+++ Given information

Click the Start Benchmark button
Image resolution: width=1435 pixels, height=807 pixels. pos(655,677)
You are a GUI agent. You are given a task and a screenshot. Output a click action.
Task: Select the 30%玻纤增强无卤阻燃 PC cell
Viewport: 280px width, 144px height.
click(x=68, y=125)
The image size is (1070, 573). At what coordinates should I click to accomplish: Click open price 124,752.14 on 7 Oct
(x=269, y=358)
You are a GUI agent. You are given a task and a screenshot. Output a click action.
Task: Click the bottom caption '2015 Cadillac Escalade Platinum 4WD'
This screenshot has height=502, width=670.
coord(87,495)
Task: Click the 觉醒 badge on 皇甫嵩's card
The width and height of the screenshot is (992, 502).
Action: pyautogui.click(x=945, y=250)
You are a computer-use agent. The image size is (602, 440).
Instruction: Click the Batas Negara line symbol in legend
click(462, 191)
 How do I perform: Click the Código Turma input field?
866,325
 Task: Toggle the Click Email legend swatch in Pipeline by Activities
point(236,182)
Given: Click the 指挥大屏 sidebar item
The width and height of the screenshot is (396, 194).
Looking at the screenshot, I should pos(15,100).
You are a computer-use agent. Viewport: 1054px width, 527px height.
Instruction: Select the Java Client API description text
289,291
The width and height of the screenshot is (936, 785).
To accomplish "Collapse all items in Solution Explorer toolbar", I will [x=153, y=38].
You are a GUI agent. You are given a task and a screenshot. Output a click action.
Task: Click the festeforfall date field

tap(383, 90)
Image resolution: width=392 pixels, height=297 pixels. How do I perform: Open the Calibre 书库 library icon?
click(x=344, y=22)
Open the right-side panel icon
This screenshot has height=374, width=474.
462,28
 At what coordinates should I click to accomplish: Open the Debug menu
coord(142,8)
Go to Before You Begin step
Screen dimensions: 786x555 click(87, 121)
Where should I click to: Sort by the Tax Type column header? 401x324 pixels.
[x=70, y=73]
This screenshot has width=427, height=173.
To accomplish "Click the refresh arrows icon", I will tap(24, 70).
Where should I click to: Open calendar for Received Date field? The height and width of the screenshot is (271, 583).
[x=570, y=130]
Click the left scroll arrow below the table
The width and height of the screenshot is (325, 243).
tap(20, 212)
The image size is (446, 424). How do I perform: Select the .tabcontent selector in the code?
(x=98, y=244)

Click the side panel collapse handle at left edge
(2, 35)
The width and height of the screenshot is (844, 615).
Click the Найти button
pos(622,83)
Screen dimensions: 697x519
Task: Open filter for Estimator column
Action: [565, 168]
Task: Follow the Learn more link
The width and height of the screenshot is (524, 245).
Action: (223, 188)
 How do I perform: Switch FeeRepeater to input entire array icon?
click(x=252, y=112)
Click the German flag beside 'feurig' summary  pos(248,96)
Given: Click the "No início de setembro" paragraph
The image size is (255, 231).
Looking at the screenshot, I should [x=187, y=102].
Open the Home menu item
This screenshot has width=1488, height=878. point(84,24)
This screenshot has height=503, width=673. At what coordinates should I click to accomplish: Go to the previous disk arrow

++++++

== Instructions for the task ==
Present all of the rows above as a numbered list, leaving out any blank lines.

== Exercise solution ==
1. Click the Start Benchmark button
2. Image resolution: width=1435 pixels, height=807 pixels. pos(655,677)
3. You are a GUI agent. You are given a task and a screenshot. Output a click action.
4. Task: Select the 30%玻纤增强无卤阻燃 PC cell
5. Viewport: 280px width, 144px height.
6. click(x=68, y=125)
7. The image size is (1070, 573). At what coordinates should I click to accomplish: Click open price 124,752.14 on 7 Oct
8. (x=269, y=358)
9. You are a GUI agent. You are given a task and a screenshot. Output a click action.
10. Task: Click the bottom caption '2015 Cadillac Escalade Platinum 4WD'
11. This screenshot has height=502, width=670.
12. coord(87,495)
13. Task: Click the 觉醒 badge on 皇甫嵩's card
14. The width and height of the screenshot is (992, 502).
15. Action: pyautogui.click(x=945, y=250)
16. You are a computer-use agent. The image size is (602, 440).
17. Instruction: Click the Batas Negara line symbol in legend
18. click(462, 191)
19.  How do I perform: Click the Código Turma input field?
20. 866,325
21.  Task: Toggle the Click Email legend swatch in Pipeline by Activities
22. point(236,182)
23. Given: Click the 指挥大屏 sidebar item
24. The width and height of the screenshot is (396, 194).
25. Looking at the screenshot, I should pos(15,100).
26. You are a computer-use agent. Viewport: 1054px width, 527px height.
27. Instruction: Select the Java Client API description text
28. 289,291
29. The width and height of the screenshot is (936, 785).
30. To accomplish "Collapse all items in Solution Explorer toolbar", I will [x=153, y=38].
31. You are a GUI agent. You are given a task and a screenshot. Output a click action.
32. Task: Click the festeforfall date field
33. tap(383, 90)
34. Image resolution: width=392 pixels, height=297 pixels. How do I perform: Open the Calibre 书库 library icon?
35. click(x=344, y=22)
36. Open the right-side panel icon
37. This screenshot has height=374, width=474.
38. 462,28
39.  At what coordinates should I click to accomplish: Open the Debug menu
40. coord(142,8)
41. Go to Before You Begin step
42. Screen dimensions: 786x555 click(87, 121)
43. Where should I click to: Sort by the Tax Type column header? 401x324 pixels.
44. [x=70, y=73]
45. This screenshot has width=427, height=173.
46. To accomplish "Click the refresh arrows icon", I will tap(24, 70).
47. Where should I click to: Open calendar for Received Date field? The height and width of the screenshot is (271, 583).
48. [x=570, y=130]
49. Click the left scroll arrow below the table
50. The width and height of the screenshot is (325, 243).
51. tap(20, 212)
52. The image size is (446, 424). How do I perform: Select the .tabcontent selector in the code?
53. (x=98, y=244)
54. Click the side panel collapse handle at left edge
55. (2, 35)
56. The width and height of the screenshot is (844, 615).
57. Click the Найти button
58. pos(622,83)
59. Screen dimensions: 697x519
60. Task: Open filter for Estimator column
61. Action: [565, 168]
62. Task: Follow the Learn more link
63. The width and height of the screenshot is (524, 245).
64. Action: (223, 188)
65.  How do I perform: Switch FeeRepeater to input entire array icon?
66. click(x=252, y=112)
67. Click the German flag beside 'feurig' summary  pos(248,96)
68. Given: Click the "No início de setembro" paragraph
69. The image size is (255, 231).
70. Looking at the screenshot, I should [x=187, y=102].
71. Open the Home menu item
72. This screenshot has width=1488, height=878. point(84,24)
73. This screenshot has height=503, width=673. At what coordinates should I click to accomplish: Go to the previous disk arrow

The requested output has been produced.